11 lutego, niedziela
Na moje ponaglenia: Gdzie jesteście, co robicie? Gawiedź jest ciekawa, żąda i wymaga, dostałem odpowiedź: Powiedz Gawiedziowi, żeby nie był taki ciekawski, bo mu kozia mordka wyrośnie. 32st18,332′N 009st14,912′W. Przypasowałem i wyszło, że są w Safi, 140 Mm na południe od Casablanki. Zalał mnie stos zdjęć.

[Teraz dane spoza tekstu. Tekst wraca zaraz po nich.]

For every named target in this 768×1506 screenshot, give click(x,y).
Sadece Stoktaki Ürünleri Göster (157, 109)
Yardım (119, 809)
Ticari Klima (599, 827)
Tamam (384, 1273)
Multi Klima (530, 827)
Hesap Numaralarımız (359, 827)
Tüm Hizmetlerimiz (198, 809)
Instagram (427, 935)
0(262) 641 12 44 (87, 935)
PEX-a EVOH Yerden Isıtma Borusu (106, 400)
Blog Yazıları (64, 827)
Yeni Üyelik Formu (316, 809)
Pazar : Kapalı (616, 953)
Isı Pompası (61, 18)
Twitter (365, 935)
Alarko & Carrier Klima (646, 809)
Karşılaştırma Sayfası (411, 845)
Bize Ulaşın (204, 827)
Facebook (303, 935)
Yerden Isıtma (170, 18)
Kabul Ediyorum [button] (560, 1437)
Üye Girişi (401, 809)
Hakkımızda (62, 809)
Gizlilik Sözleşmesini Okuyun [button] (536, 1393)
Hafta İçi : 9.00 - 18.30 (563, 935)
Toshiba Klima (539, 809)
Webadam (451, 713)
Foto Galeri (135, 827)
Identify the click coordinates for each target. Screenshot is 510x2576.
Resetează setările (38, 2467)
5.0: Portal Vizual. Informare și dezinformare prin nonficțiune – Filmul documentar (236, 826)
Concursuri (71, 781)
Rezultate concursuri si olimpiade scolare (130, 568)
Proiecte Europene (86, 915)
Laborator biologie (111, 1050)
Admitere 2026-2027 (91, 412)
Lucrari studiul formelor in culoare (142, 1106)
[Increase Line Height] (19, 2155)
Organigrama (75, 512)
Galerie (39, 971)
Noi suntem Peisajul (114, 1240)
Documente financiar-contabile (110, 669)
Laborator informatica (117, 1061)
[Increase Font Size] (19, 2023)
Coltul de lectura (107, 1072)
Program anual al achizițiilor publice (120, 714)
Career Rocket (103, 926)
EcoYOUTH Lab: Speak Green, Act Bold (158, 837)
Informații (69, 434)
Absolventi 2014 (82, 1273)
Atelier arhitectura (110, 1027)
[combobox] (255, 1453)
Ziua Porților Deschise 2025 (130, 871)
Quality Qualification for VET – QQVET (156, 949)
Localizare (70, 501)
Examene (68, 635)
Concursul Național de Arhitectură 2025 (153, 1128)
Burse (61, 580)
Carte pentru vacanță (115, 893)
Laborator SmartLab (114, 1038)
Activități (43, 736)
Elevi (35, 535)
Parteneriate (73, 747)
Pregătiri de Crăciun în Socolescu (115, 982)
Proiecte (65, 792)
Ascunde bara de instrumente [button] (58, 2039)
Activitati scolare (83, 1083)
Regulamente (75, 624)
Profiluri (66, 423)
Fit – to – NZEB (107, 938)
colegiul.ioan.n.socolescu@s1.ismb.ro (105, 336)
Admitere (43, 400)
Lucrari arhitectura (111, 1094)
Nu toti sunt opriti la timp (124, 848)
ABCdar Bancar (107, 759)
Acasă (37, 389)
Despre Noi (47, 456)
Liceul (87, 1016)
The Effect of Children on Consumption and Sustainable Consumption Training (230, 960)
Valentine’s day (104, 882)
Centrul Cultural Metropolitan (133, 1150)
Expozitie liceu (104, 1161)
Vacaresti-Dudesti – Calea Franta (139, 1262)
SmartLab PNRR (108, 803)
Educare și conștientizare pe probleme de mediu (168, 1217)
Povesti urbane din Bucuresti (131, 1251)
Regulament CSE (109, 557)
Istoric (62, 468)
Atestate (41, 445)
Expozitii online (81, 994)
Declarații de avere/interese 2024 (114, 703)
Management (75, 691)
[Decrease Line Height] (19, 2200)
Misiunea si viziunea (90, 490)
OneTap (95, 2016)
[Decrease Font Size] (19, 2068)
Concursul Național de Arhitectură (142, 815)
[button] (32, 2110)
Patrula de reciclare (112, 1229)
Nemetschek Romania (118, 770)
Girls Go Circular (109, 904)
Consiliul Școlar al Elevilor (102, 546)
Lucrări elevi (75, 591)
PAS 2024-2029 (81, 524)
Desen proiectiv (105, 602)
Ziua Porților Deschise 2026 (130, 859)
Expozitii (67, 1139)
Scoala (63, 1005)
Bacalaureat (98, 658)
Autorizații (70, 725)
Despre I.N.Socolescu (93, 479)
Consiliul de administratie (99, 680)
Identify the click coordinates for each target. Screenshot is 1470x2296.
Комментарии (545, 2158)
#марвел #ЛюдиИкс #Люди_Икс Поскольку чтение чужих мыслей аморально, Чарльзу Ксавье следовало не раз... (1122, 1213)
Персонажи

Drzwi do Safi i Rezydencja warowna Keszla lub Burdż ad-Dar
Palmy i grafitti
Koty, jednoślad i wyroby ceramiczne na suku w Safi
Rybak i Szefem Burczymucha.
Ponieważ się nieco opóźniałem z edycją, znowu mi się dostało: Widzę, że Gawiedź wystraszyła się koziej mordki i boi się umieścić cokolwiek na stronie. Jednym słowem cały czas jesteś na procy. Już nie jestem! A swoją drogą zastanawiam się, kto jest Burczumuchą
10 lutego, sobota
LADY MELINA departed from
Port MOHAMMEDIA
at 2018-02-10 10:19 Local Time (2018-02-10 09:19 UTC)
9 lutego, piątek
Chłopaki (w osobie Maćka R.) przysłali parę fotek pt. „Zakupy”, „W drogę”, „Na spacerniaku” i „Różne” oraz drobną życzliwą uszczypliwość:
... i „wisisz” nam pączki tłusto-czwartkowe, bo tutaj (w tym wypadku na morzu) nie udało nam się nigdzie ich kupić ... ;((
... finansista płaci ;)
... zamówiona taksówka podjechała
6 lutego, wtorek
Wczoraj w Esteponie, mimo dobrego zachowywania się, zostaliśmy zmuszeni z Markiem do opuszczenia pokładu. Zrobiliśmy to ze smutkiem. Smutkiem, który utopiliśmy w pięknie, które niewątpliwie zrobiło na nas wrażenie.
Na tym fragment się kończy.